### Exercise goal
Reproduce the rows below verbatim, beginning at the line that contains "This screenshot has" and continuing through the end of the rows. Leave the pictures out of your answer.
^^^^^^^^^^^^^^^^
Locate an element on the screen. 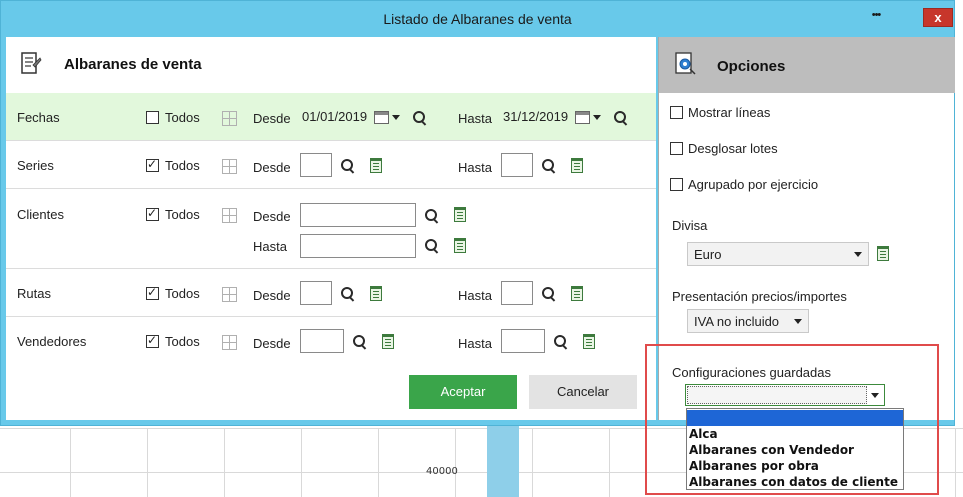  filter-row-vendedores: Vendedores Todos Desde Hasta is located at coordinates (331, 341).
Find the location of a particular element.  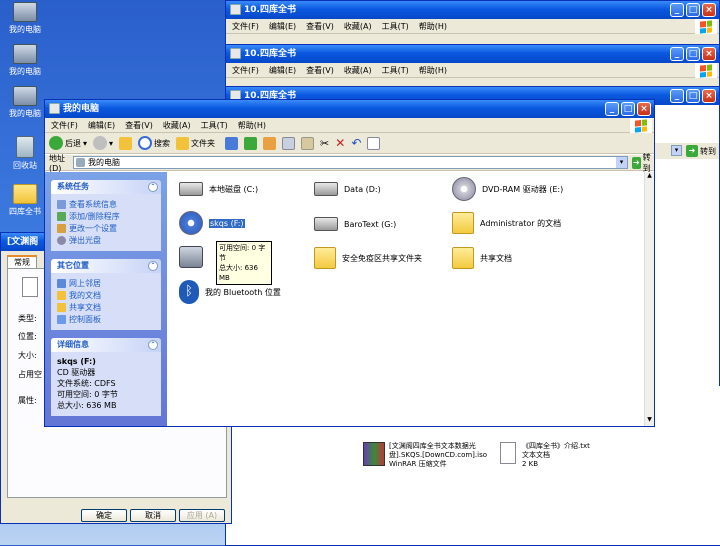

drive-c: 本地磁盘 (C:) is located at coordinates (218, 189).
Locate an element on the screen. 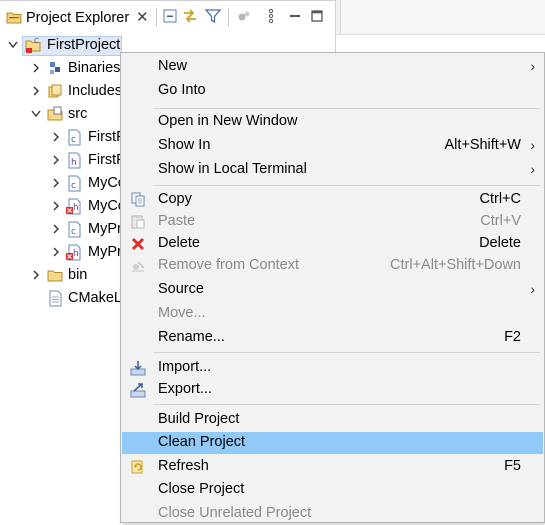  tree-item-label: Binaries is located at coordinates (94, 68).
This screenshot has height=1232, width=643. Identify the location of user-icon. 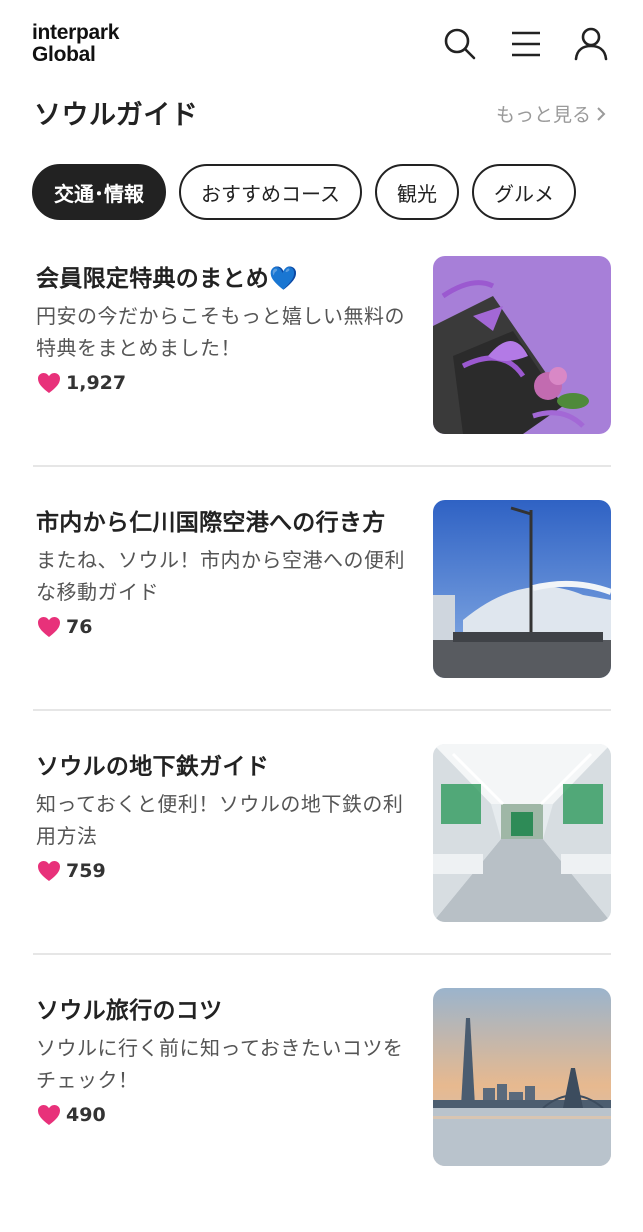
(591, 44).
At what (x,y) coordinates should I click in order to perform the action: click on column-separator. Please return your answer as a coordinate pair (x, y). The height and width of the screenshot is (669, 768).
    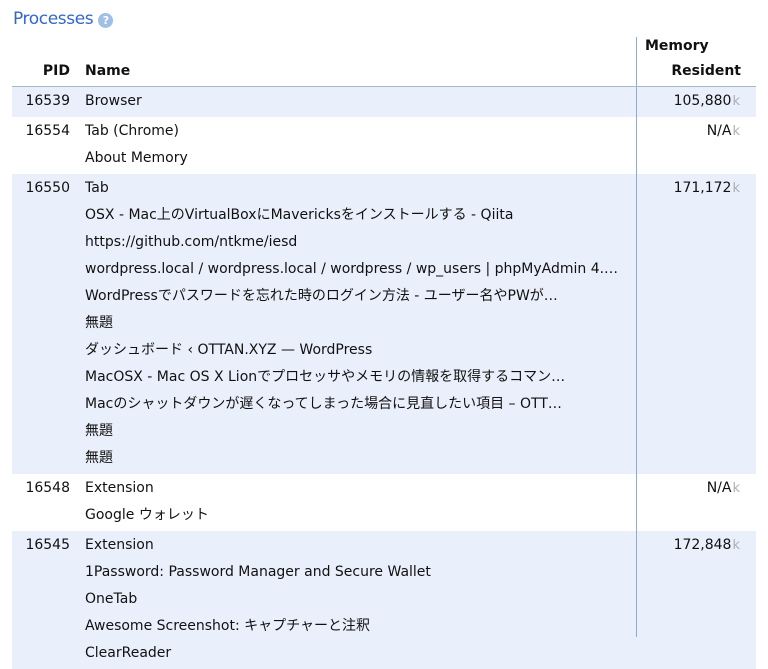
^^^^^^^^^^^^^^^^
### Answer
This screenshot has height=1232, width=643. Identify the location of user-icon. 
(591, 44).
At what (x,y) coordinates should I click in order to perform the action: click on column-separator. Please return your answer as a coordinate pair (x, y). The height and width of the screenshot is (669, 768).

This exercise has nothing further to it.